Before he became president, John F. Kennedy was a U.S. senator from Massachusetts, serving despite his debilitating chronic back pain and suffering from Addison’s disease. JFK still got the job done, well enough to become president of the United States.
And to paraphrase the late Texas Sen. Lloyd Benson, “Lt. Gov. Fetterman, you’re no JFK.”
A politician can serve despite struggling with health conditions. Ronald Reagan was called The Great Communicator, and yet by most credible accounts, he was already in the early stages of Alzheimer’s disease by the end of his second term. Franklin Roosevelt’s polio, while not a complete secret from the public, was cleverly hidden from view during his dozen years in office with the tacit complicity of the news media who rarely photographed or filmed him sitting in a wheelchair.
John Fetterman differs from them in some important ways. The most important is this: FDR, JFK, and Reagan were all elected while still in good health (at least as far as the public knew). The former mayor of Braddock is asking voters to give him their trust despite an illness that he acknowledges is impacting his mental acuity, an illness we, the people, can see impacting him right now.

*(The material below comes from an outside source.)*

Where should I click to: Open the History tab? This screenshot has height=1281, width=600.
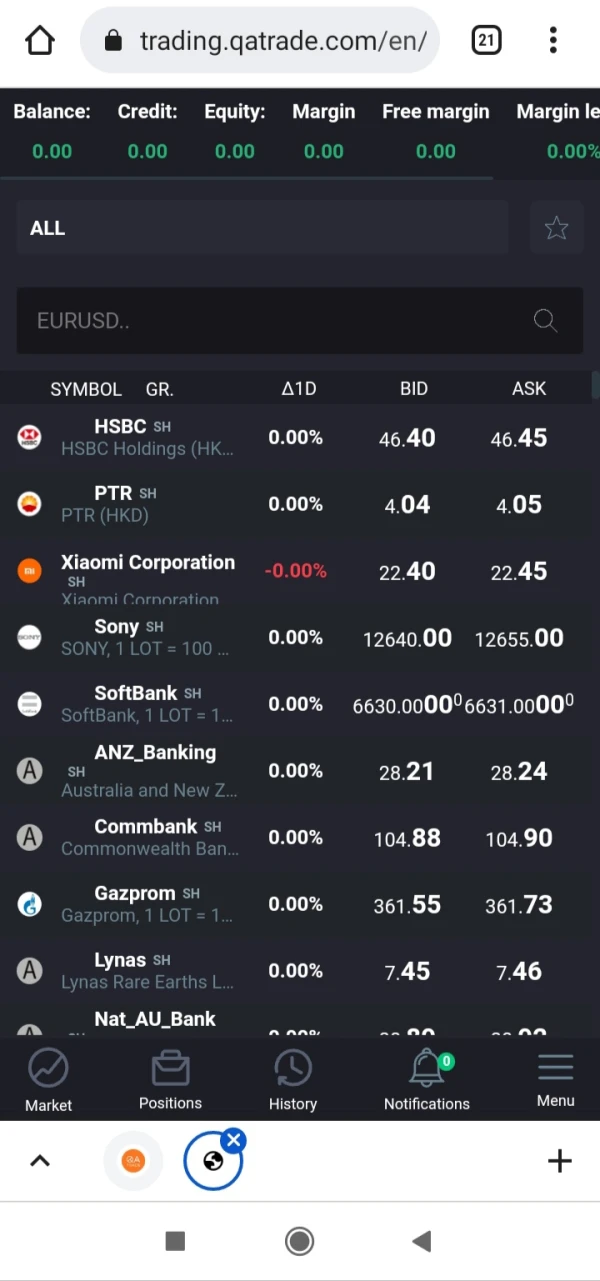click(292, 1080)
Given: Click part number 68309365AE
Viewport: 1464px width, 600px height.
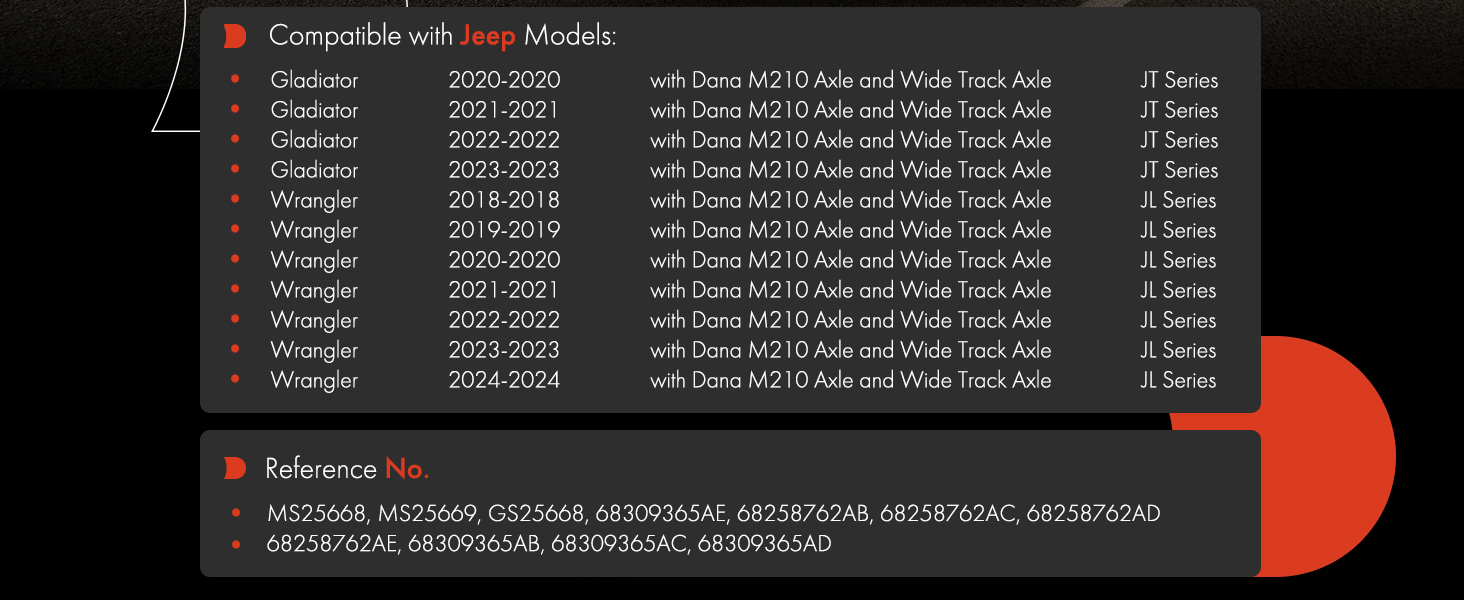Looking at the screenshot, I should tap(660, 514).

It’s not a political attack or personal criticism to acknowledge a fact: Democrats have nominated a man to hold one of our two U.S. Senate seats who barely survived a near-death experience less than five months ago.
I find the attempts of his campaign and supporters to cover for his health unforgivable for several reasons.
First, and most importantly, voters deserve a full explanation of his current medical condition, not the rosy press releases regurgitated about how he’s “improving.” I’ll readily admit I’m not a doctor and I won’t play one on TV (or the interwebs). But you don’t need to be Dr. House — or even Dr. Phil — to wince as Fetterman fumbles for his words, appearing detached and disconnected, looking confused when asked questions and moving more slowly than the average man his age.
One of my friends, a nurse with decades in rehabilitative care, told me that while she obviously hadn’t examined Fetterman and doesn’t know the specifics of his stroke, “In general, I know that once someone has a stroke, the risk of having a second significantly increases.”
How will this impact Fetterman’s ability to represent Pennsylvania? To represent us? Fetterman attacks his opponent for being “from NJ;” but if given the choice, I think most of us would prefer a healthy Jersey boy to an impaired native son.
Another issue is the callousness of Fetterman’s team. They (and he) seem to be so focused on winning that they’re putting political ambitions ahead of his family obligations as a husband and a father to young children.
He’s ill. It’s obvious. And it’s inconceivable to me that the people who are supposed to care about him would allow him to push forward under those conditions.
As I wrote on Facebook, “I can’t stand the man and I have compassion. No one on the left will believe this, but it’s not purely about politics. Put in Conor Lamb, he could be a formidable Oz opponent. This is about simple human decency. The man is sick. Is the left selling its soul for a Senate win? Is that what matters? They could still win honorably, with a healthy candidate.”
Despite what some on the left are saying, it is not below the belt to question Fetterman’s health. It is legitimate. It is also compassionate. The physical and mental abilities of Pennsylvania’s junior senator must be at the highest levels.
We deserve competence. John Fetterman deserves attention. I’m glad that, slowly, people are coming to that realization.